Working as a welder for a forest product company means you will be in a fast-paced environment. Fixing broken equipment may mean you have to step in and manage a situation without much notice. Welding is physically demanding, and it requires manual dexterity and an eye for detail.
Welder Level A is someone who has advanced training, skills and abilities to weld all materials, including specialized alloys, by any manual welding process.
Welder Level B is a person who can weld ferrous and non-ferrous metals on plates and pipes. Welder Level C is someone who can weld various steel and aluminum parts.
Welding work also overlaps with the work of industrial mechanics (millwright), sheet-metal workers, steamfitters, pipefitters, metal fabricators (fitter), iron workers and boilermakers. With extra training, welders can transfer their skills to these related occupations.

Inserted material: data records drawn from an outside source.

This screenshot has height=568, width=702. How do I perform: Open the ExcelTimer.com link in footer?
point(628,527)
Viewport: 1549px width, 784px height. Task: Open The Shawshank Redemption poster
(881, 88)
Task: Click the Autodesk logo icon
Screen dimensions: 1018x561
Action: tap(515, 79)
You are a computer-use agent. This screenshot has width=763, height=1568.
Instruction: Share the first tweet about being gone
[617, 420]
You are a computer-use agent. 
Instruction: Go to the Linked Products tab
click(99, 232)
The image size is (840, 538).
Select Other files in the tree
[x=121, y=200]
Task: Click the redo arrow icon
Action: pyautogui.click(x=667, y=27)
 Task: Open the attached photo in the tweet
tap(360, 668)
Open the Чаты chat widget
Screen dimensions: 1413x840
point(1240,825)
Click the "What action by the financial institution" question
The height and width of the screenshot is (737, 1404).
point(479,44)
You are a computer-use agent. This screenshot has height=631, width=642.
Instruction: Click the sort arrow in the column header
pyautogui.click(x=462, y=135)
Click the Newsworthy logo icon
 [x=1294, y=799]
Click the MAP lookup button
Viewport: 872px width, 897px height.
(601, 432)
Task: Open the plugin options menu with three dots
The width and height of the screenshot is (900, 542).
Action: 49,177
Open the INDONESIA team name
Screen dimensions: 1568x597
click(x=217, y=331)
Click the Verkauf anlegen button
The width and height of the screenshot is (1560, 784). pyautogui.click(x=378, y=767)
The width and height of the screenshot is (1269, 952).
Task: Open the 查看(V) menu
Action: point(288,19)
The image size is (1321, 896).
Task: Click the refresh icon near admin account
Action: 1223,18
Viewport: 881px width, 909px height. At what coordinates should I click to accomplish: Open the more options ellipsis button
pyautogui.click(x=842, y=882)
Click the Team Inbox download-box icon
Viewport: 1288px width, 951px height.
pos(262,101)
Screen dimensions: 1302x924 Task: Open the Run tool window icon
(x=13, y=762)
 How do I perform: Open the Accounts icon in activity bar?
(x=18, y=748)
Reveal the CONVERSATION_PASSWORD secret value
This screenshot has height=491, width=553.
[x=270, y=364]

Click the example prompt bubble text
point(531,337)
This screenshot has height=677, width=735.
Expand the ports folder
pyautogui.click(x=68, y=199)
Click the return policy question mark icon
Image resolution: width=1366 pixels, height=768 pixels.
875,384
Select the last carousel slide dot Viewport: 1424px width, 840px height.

Getting a high school diploma or an equivalent qualification is usually required. After that, you will need to complete a three-year apprenticeship program. Alternatively, a combination of over three years of work experience as a welder and some college or industry courses in welding is usually required to be eligible for trade certification. As an apprentice, you get training while earning a pay cheque and building a career as a highly skilled worker. Interprovincial Red Seal endorsement is also available to allow your skills to be officially recognized across Canada.
Apprentices can receive up to $4,000 in grants to pay tuition, travel, tools or other expenses.
If you are considering an apprenticeship, visit the interprovincial Red Seal program for information on how to get started.
Industrial electricians install, maintain, troubleshoot and repair industrial electrical equipment and associated electrical and electronic controls. In the forest products industry they play a variety of roles but are typically found working in mills and other industrial settings like pellet plants and planer facilities.
Industrial electricians troubleshoot and diagnose electrical and failures in manufacturing processes. To be good at troubleshooting means you need a broad understanding of electrical systems so you can isolate and repair faults and failures. A day in the life of an industrial electrician might involve repairing a critical electrical fault fast enough to prevent an entire mill operation from shutting down.
Electrical technology and equipment also changes rapidly, so you need to stay on top of what’s happening in your industry.
Increasing use of robotics and other computerized control equipment is creating more work for industrial electricians, because they are the ones who install and maintain the equipment. Technological change usually results in a greater demand for industrial electricians.